The records: Begin

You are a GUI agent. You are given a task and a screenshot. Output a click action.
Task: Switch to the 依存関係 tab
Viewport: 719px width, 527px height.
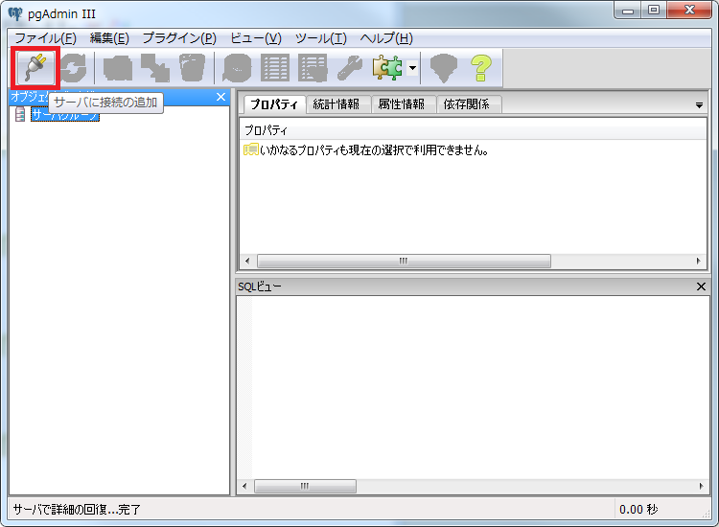pyautogui.click(x=466, y=104)

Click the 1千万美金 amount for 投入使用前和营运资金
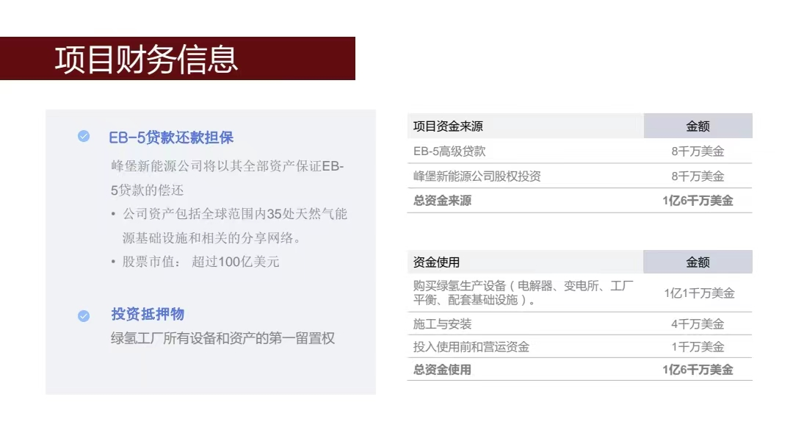tap(698, 347)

The records: End

* Exercise instructions *
All of the material above is to be retyped exactly, with no pictures included.

* Answer to this task *
You are a GUI agent. You are given a task and a screenshot. Output a click action.
Task: Switch to the 依存関係 tab
Viewport: 719px width, 527px height.
pyautogui.click(x=466, y=104)

Click the 1千万美金 amount for 投入使用前和营运资金
tap(698, 347)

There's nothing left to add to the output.